As US and South Korean forces prepared for joint war games in the Yellow Sea today, North Korea threatened further attacks and accused its neighbour of using civilians as “human shields”.
The developments deepened fears of serious armed conflict in the region, which is undergoing its greatest period of tension since the 1950-53 Korean war. Using typically bellicose language, a state-run website in the North warned that the military exercises would be an “unpardonable provocation” and that it would create a “sea of fire” if any of its own territory was violated.
At the same time the North Korean state news agency accused the South of causing casualties by using civilians as shields around military installations on the island of Yeonpyeong, where Northern artillery fire killed two South Korean marines and two civilians last week.
“Responsibility lies in enemies’ inhumane action of creating a ‘human shield’ by deploying civilians around artillery positions,” the agency said, blaming the US for creating a “propaganda campaign” against it. Such accusations by the North are a common feature of the periodic crises that flare up on the Korean peninsula, but there seems little doubt the current situation is gravely serious. This time the public mood in the South appears to have turned away from placating its unpredictable neighbour in favour of a more punishing policy.
At a funeral yesterday for the marines killed on Yeonpyeong, the South Korean military commander, Major-General You Nak-jun, laid flowers at an altar and vowed that his country would retaliate if there was a further attack from the North. “Our marine corps … will carry out a hundred – or thousand-fold…” in retaliation, he said at the ceremony. “We will put our feelings of rage and animosity in our bones and take our revenge on North Korea,” he added.
At the same time protesters in Seoul took to the streets demanding a tougher response. They included a demonstration by some 70 former special forces troops who donned white headbands and confronted riot police with wooden batons and fire extinguishers in front of the defence ministry. Elsewhere 1,000 marine veterans burned photographs of North Korean leader Kim Jong-il and chanted slogans urging action. “Time for retaliation. Let’s hit the presidential palace in Pyongyang,” they shouted.
The crisis has already cost the South Korean defence minister, Kim Tae-young, his job amid accusations that the response to North Korea’s initial attack had been too weak. Now the South Korean president, Lee Myung-bak, has sent 4,000 troops as reinforcements to Yeonpyeong and other nearby islands with extra weapons and new rules of engagement that give them greater scope to respond if attacked.
The world’s diplomatic corps is working feverishly to contain the crisis and make sure there is no further conflict. China, which is widely seen as having influence over the North, has held talks with the US between its foreign minister, Yang Jiechi, and the secretary of state, Hillary Clinton. “The pressing task now is to put the situation under control,” the Chinese foreign ministry quoted Yang as telling Clinton.
Meanwhile the US stressed that its military operation with the South – which includes deployment of a nuclear-armed aircraft carrier – was not intended to provoke the North.

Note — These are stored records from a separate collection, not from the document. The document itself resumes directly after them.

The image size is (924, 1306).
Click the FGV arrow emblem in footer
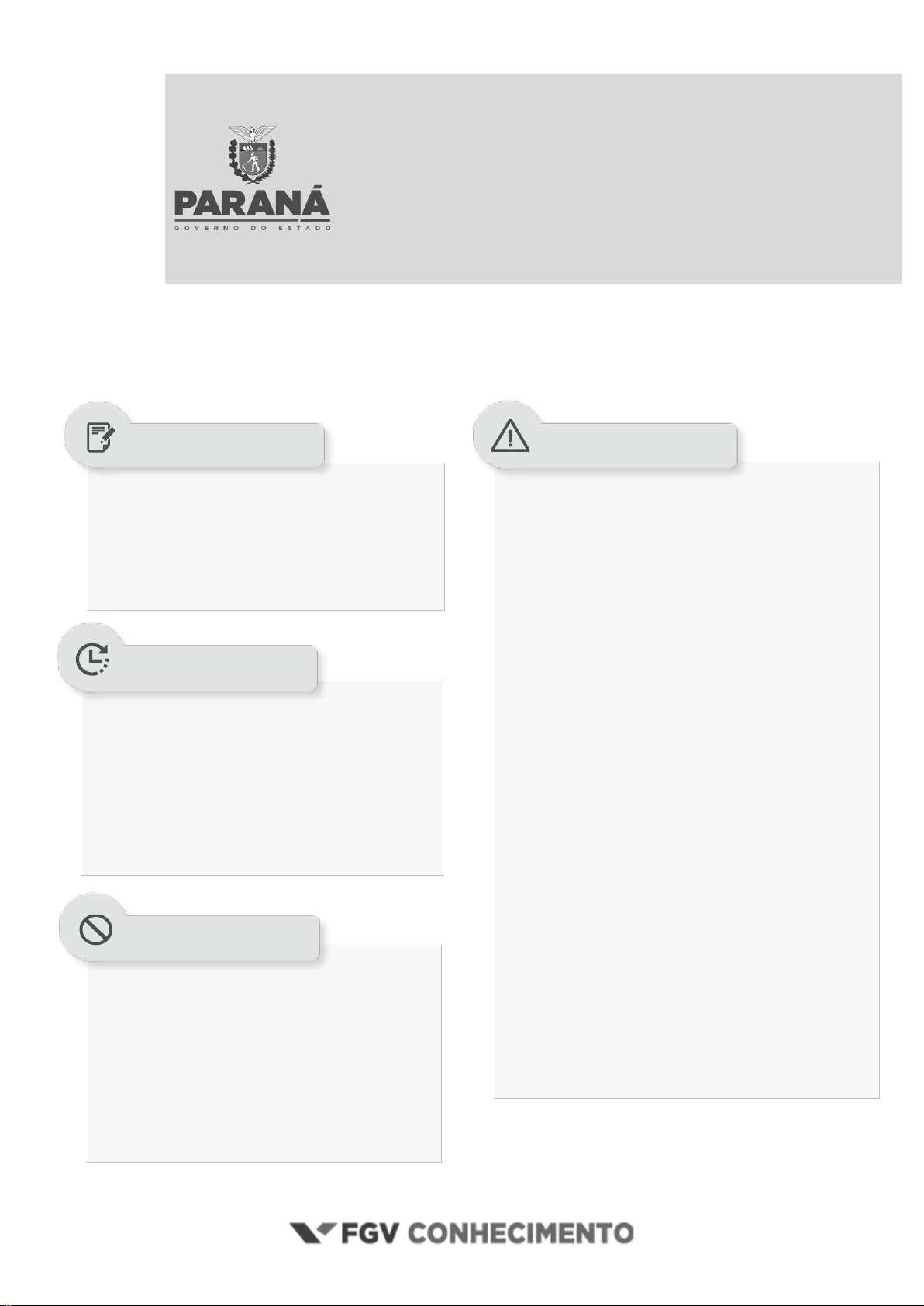312,1232
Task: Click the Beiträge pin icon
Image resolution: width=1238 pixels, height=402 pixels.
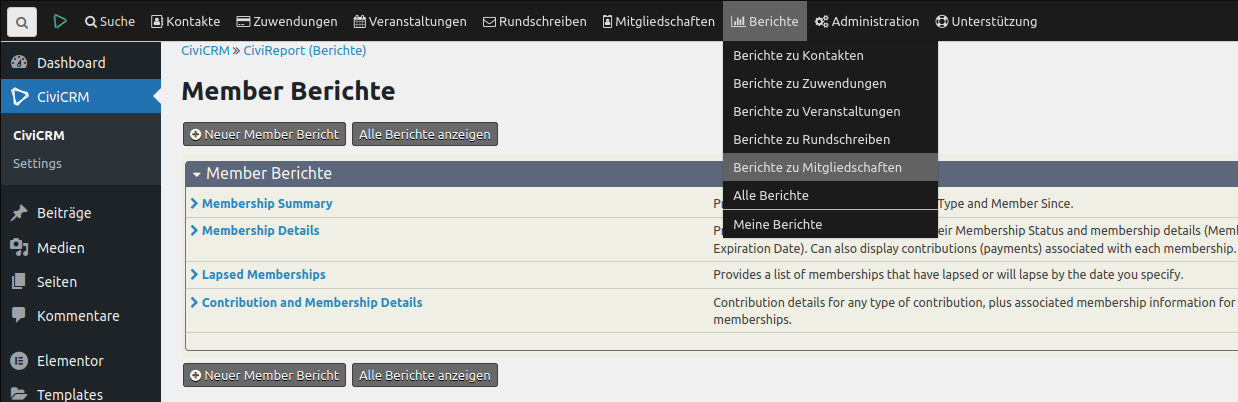Action: 19,213
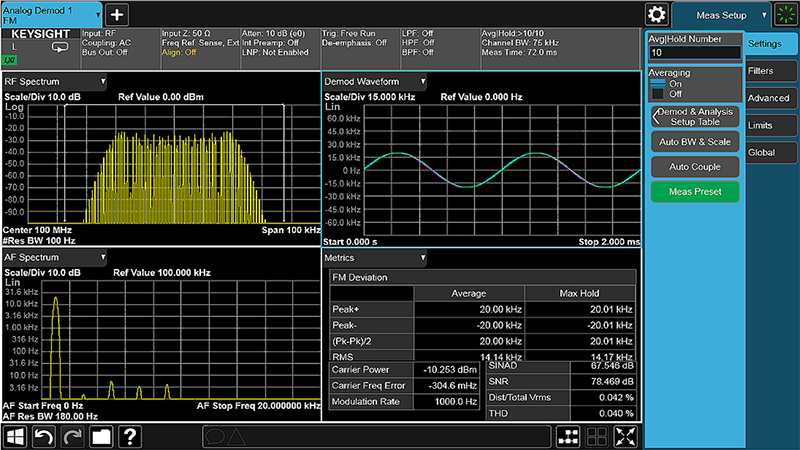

Yet the North’s news agency addressed that issue: “If the US brings its carrier to the West Sea of Korea [Yellow Sea] at last, no one can predict the ensuing consequences.”
The crisis has special resonance due to the delicate nature of politics in the secretive North. The country is undergoing a mostly opaque transition of power from the elder Kim to his son Kim Jong-un, who is only in his 20s. It also comes just after the North unexpectedly revealed a new, apparently ultra-modern uranium enrichment facility that could improve its ability to add to its nuclear weapons capability.